There are multiple methods that can be used to combine or append two or more datasets in SAS. In this article you’ll learn 5 simple ways to combine and append SAS datasets as follows.
- Appending Or Concatenating Two Datasets Vertically – Stacking The Datasets
- Appending Or Concatenating Stacked Sorted Data Values
- PROC APPEND To Concatenate Datasets
- PROC DATASETS To Concatenate Datasets
- PROC SQL To Concatenate Datasets
We will explore each of these methods to combine and append datasets in SAS using the following sample data sets work.University1 and work.University2
/* create sample datasets */
data University1;
input student $ grade $;
datalines;
Jackobe A
Kjell B
Morten A
Steven C
Peter A
;
proc print;
title 'Sample Dataset: work.University1';
run;
data University2;
input student $ grade $;
datalines;
Anna B
Jan A
Nils A
Kristin C
Michael A
;
proc print;
title 'Sample Dataset: work.University2';
run;
5 Ways To Combine and Append SAS Datasets
1. Appending Or Concatenating Two Datasets Vertically – Stacking The Datasets
You can append data vertically using the SET statement in the data step.

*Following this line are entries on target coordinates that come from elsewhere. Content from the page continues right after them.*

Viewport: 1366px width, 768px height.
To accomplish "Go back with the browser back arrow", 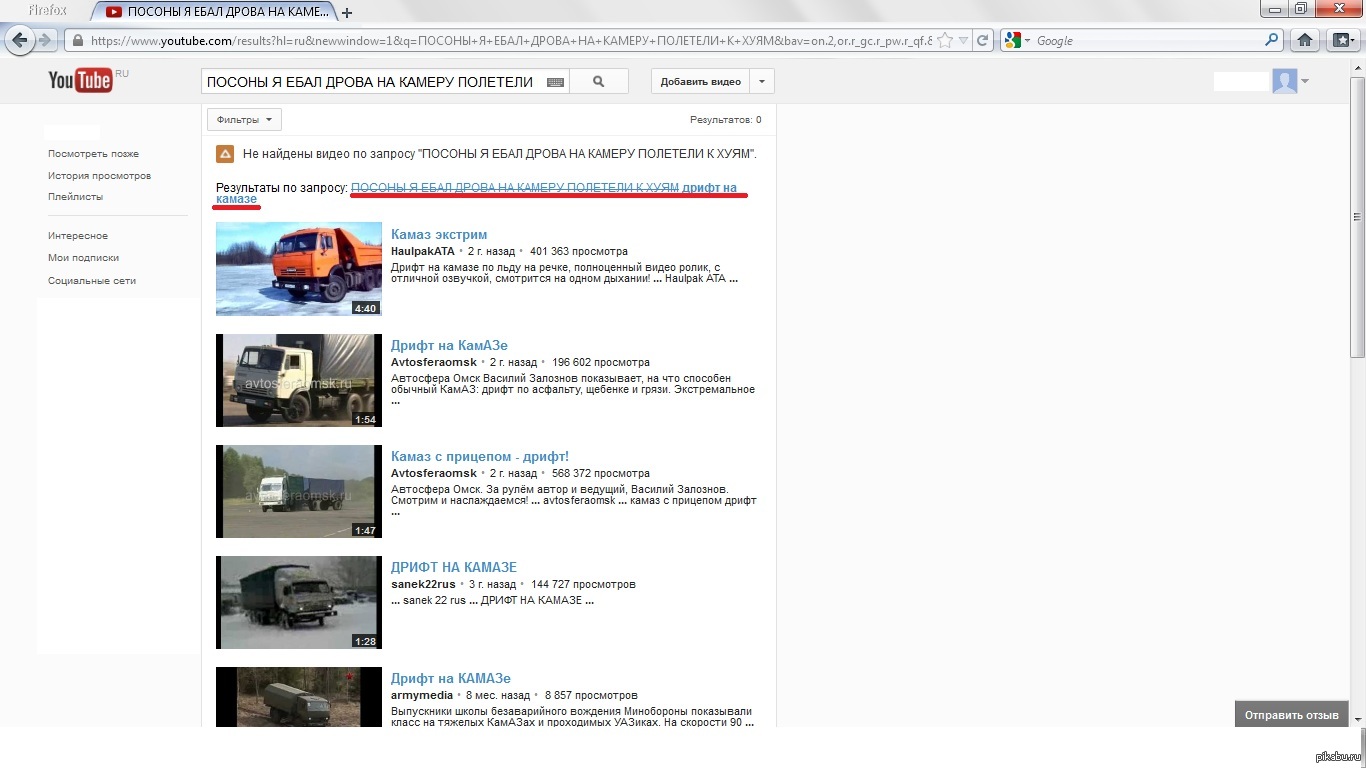I will (x=20, y=40).
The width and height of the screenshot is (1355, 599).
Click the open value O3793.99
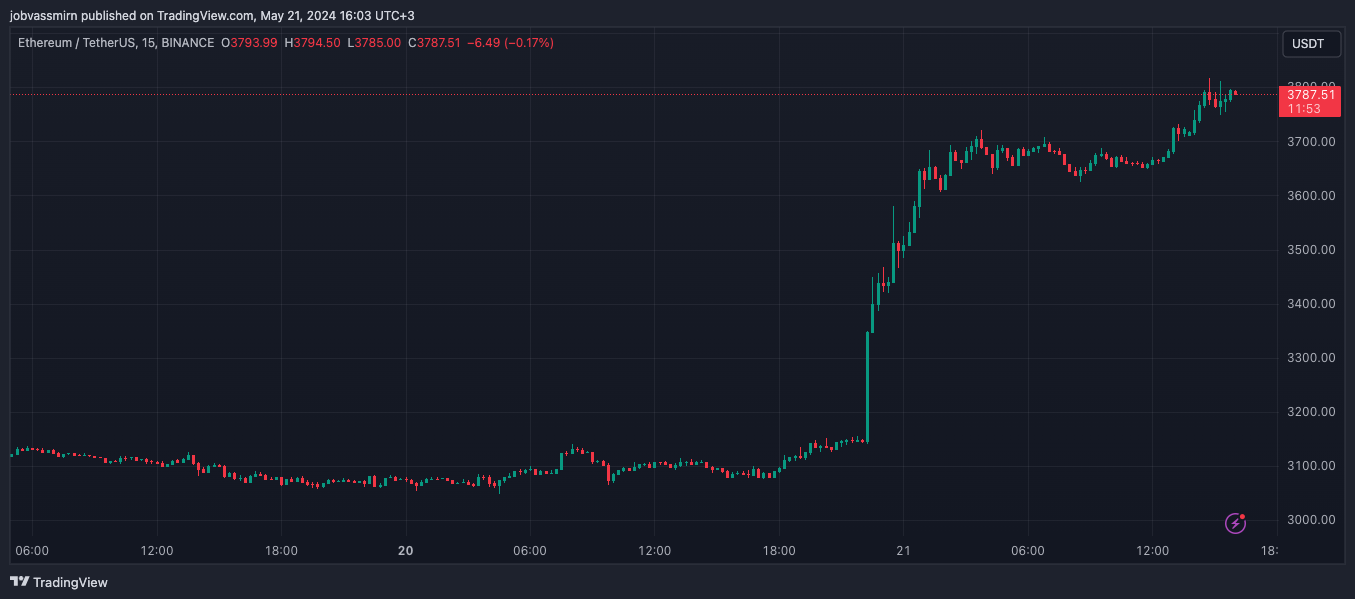coord(250,43)
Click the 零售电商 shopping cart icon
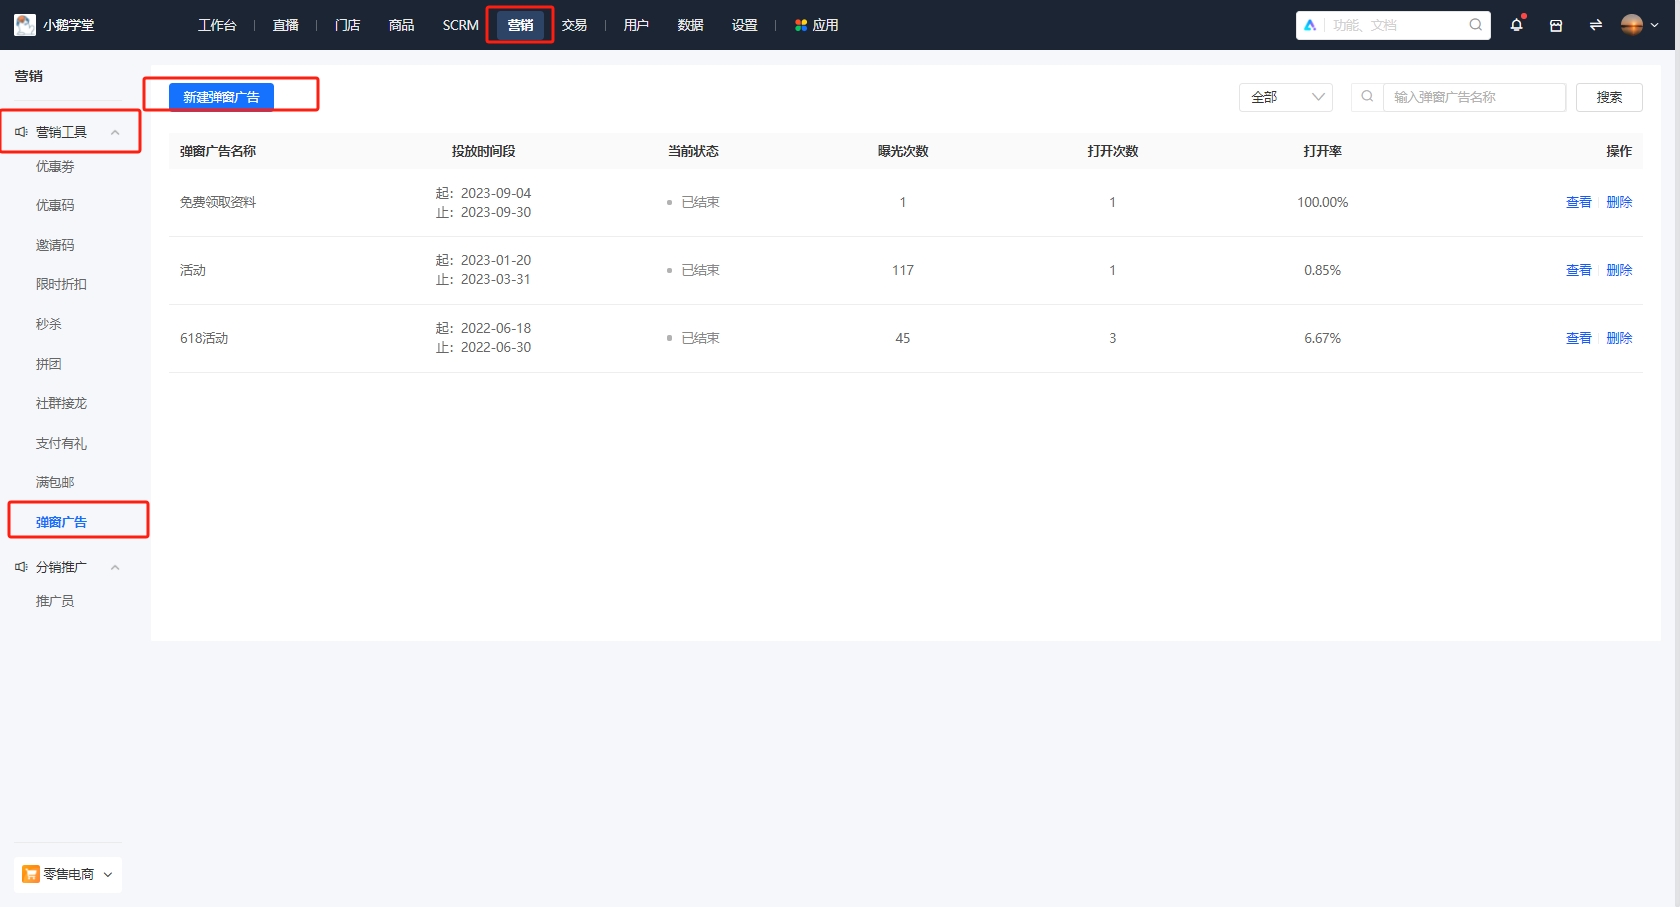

It reads an observation from one or more SAS data sets. You can also say, it stacks the multiple datasets one after another.
The best part is you can combine or append many datasets by listening after the SET statement.
In this example two sample datasets University1 and University2 will be stacked vertically and created a new dataset named work.CombinedUniversity
/* Appending Or Concatenating Two Datasets Vertically - Stacking the datasets */
data CombinedUniversity;
set University1 University2;
run;
/* view dataset */
proc print data=CombinedUniversity;
title 'CombinedUniversity Dataset';
run;
2. Appending Or Concatenating Stacked Sorted Data Values
This method is quite similar to the previous one. The only minor difference here is it stack the rows after sorting the dataset. It means rows from multiple datasets will append together but after sorting it out on a specified BY variable in the data step.
The BY statement controls the operation of a SET, MERGE, MODIFY, or UPDATE statement in the DATA step and sets up special grouping variables.
Prerequisite: Before you use BY statement to combine or append multiple datasets with SET statement, all of your input datasets must be sorted on BY variable.
In this example two input datasets University1 and University2 must be sorted on BY variable “student” using the PROC SORT procedure.
/* sorting datasets on BY variable */
proc sort data=University1;
by student;
run;
proc sort data=University2;
by student;
run;
/* Appending Or Concatenating Stacked Sorted Data Values */
data CombinedUniversity;
set University1 University2;
by student;
run;
/* view dataset */
proc print data=CombinedUniversity;
run;
If you compare the output of this query with the previous method, you can clearly see the sequence of the rows has changed due to the sorted stacked method used to combine and append datasets.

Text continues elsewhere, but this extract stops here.